▶ _Consigne 1_: D'après le texte fourni, avant quelle année le Brésil doit-il appliquer l'éducation inclusive ?
▶ _Consigne 2_: Recopiez le passage du texte fourni qui va de « 3. Le groupe » à « ayant une déficience. ».

▶ _Texte fourni_:
╭──

3. Le groupe de recherche comme instance de savoir et de pouvoir

Comme je l’ai déjà évoqué plus haut, il semble difficilement possible d’ignorer la dimension politique du contexte d’émergence du projet de recherche “Gestion de l’Apprentissage dans le Diversité“. Par le biais d’un appel à projets, il a été sélectionné et financé pour ses compétences supposées à pouvoir mettre en application la politique publique d’inclusion dans le système scolaire commun des enfants ayant une déficience.

Comme tous les pays signataires des diverses Conventions internationales qui établissent les cadres normatif de l’inclusion, le Brésil est soumis à une pression des organismes financeurs de la transformation de son système scolaire en vue d’appliquer l’éducation inclusive, et ce avant 2012. Les institutions d’enseignement supérieur sollicitées dans ce sens, s’inscrivent donc dans ce que l’on pourrait appeler le “dispositif de l’inclusion“. Si d’un point de vue foucaldien (perspective dans laquelle se situe plus ce travail) il paraît abusif d’assimiler ce dispositif à celui que le philosophe a mis en évidence autour de la mise en place de la société disciplinaire au XVII° et XVIII° siècle et de la sexualité un peu plus tard, du point de vue de la sociologie (auquel emprunte aussi ma recherche) cela fait sens d’évoquer un tel dispositif relatif à la mise en place de cette action publique d’envergure.

╰──

▶ _Extrait source_:
╭──

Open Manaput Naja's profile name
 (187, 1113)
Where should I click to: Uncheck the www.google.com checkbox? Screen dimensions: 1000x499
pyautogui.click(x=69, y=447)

╰──

▶ _Réponse complète 1_: Avant 2012.

▶ _Réponse complète 2_:
3. Le groupe de recherche comme instance de savoir et de pouvoir

Comme je l’ai déjà évoqué plus haut, il semble difficilement possible d’ignorer la dimension politique du contexte d’émergence du projet de recherche “Gestion de l’Apprentissage dans le Diversité“. Par le biais d’un appel à projets, il a été sélectionné et financé pour ses compétences supposées à pouvoir mettre en application la politique publique d’inclusion dans le système scolaire commun des enfants ayant une déficience.